Inflation closely mirrored these cycles: generally low and stable pre-2020, but sharply elevated in the early 2020s before showing signs of moderation.
Has the FED been able to
fulfill the mandate given to it by Congress?
Mandate of the Federal Reserve
The Fed’s dual mandate is to
maintain price stability (inflation near 2%) and promote maximum
sustainable employment (unemployment around 3–5%). Since 2000, it has
cut rates in recessions and raised them during inflationary periods.

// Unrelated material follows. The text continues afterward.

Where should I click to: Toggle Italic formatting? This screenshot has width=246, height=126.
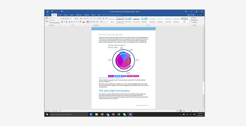point(65,22)
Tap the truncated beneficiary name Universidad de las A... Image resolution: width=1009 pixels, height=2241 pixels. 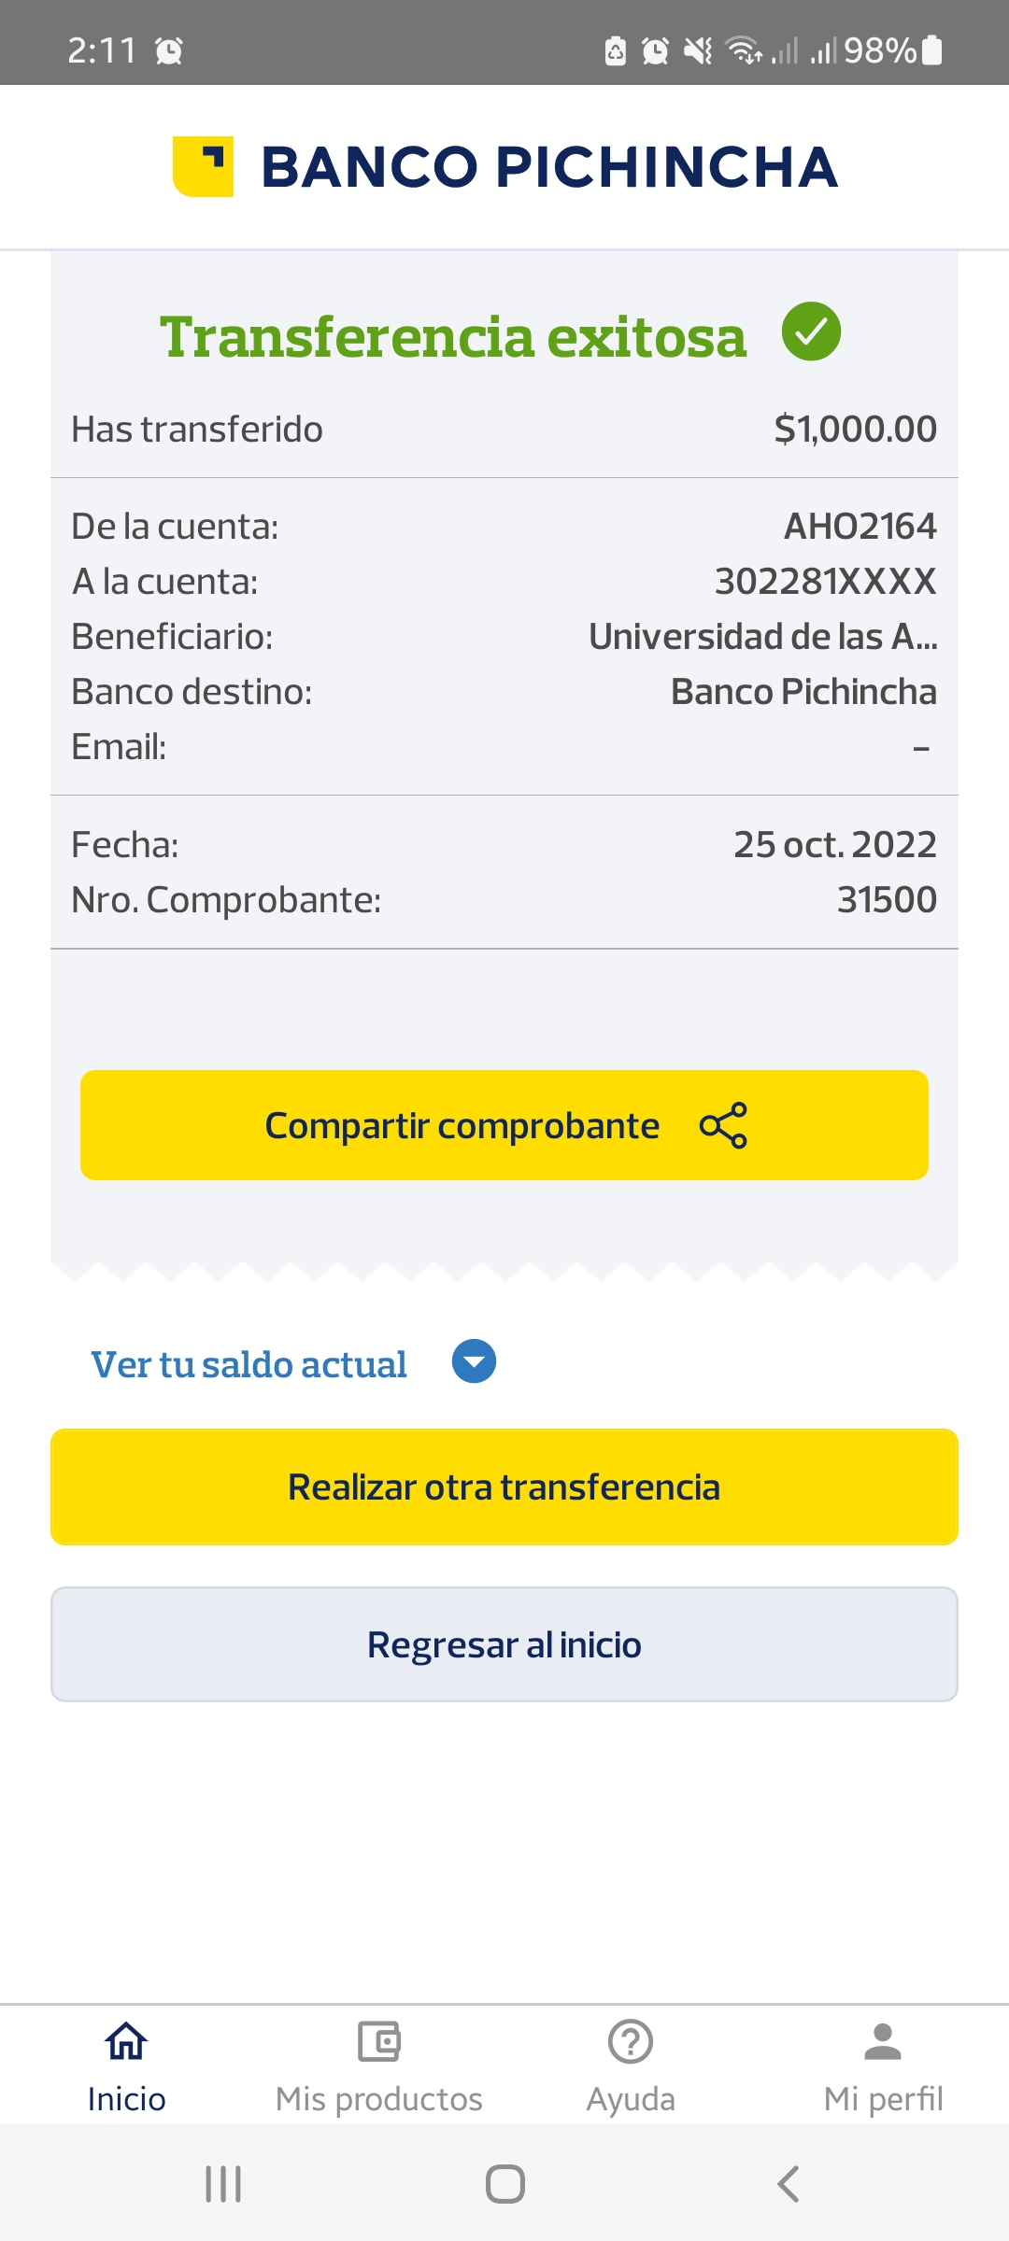(x=762, y=637)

While not perfect, unemployment has mostly stayed near its target, and
inflation has averaged close to 2%.
Consumer Price Index (CPI)
CPI tracks changes in the cost
of goods and services and signals inflation trends. When CPI rises, the
Fed raises rates to curb spending, when it falls or growth slows, rates
are lowered to stimulate demand. This creates a negative correlation
between CPI and interest rates.
Unemployment Rate Low unemployment boosts spending but can fuel inflation, prompting the Fed to raise rates. Rising unemployment typically leads the Fed to cut rates to spur growth and job creation. An unemployment rate of 3 to 5% is often considered healthy for the economy.
Inflation Rate
When inflation rises, the Fed raises rates
to cool demand. when it falls, rates are lowered to encourage borrowing
and growth. The goal is to keep inflation anchored near the 2%
target.
library(tibble)
library(ggplot2)
scorecard <- tibble(
Mandate = c("Employment", "Inflation"),
Status = c("✔ Stable", "✖ Unstable"),
Color = c("lightgreen", "#FF9999")
)
ggplot(scorecard, aes(x = Mandate, y = 1, fill = Mandate)) +
geom_col(width = 0.6, show.legend = FALSE) +
geom_text(aes(label = Status), vjust = -0.5, size = 6, fontface = "bold") +
scale_fill_manual(values = setNames(scorecard$Color, scorecard$Mandate)) +
ylim(0, 1.2) +
labs(
title = "Fed's Dual Mandate: Final Scorecard",
subtitle = "✔ Employment stabilized | ✖ Inflation less controlled",
x = "",
y = ""
) +
theme_minimal(base_size = 14) +
theme(
axis.text = element_blank(),
axis.ticks = element_blank(),
panel.grid = element_blank()
)Over the past 25 years, the Federal Reserve has been more successful in maintaining stable employment than in fully controlling inflation. The CPI shows that inflation has consistently trended upward, confirming the challenges of keeping prices fully stable, while unemployment has generally remained near its natural rate, rising sharply only during major recessions such as the Dot-Com bust (2001), the financial crisis (2008), and the COVID-19 pandemic. In each of these episodes, the Federal Funds Rate reveals the Fed’s interventions—cutting rates during downturns to support employment and raising them when inflationary pressures built up. Taken together, the evidence suggests that the Fed has generally achieved its dual mandate of price stability and maximum employment. While it cannot completely resolve the tension between low unemployment and stable prices, its policy actions have consistently guided the economy toward both objectives, responding effectively to cyclical shifts and external shocks.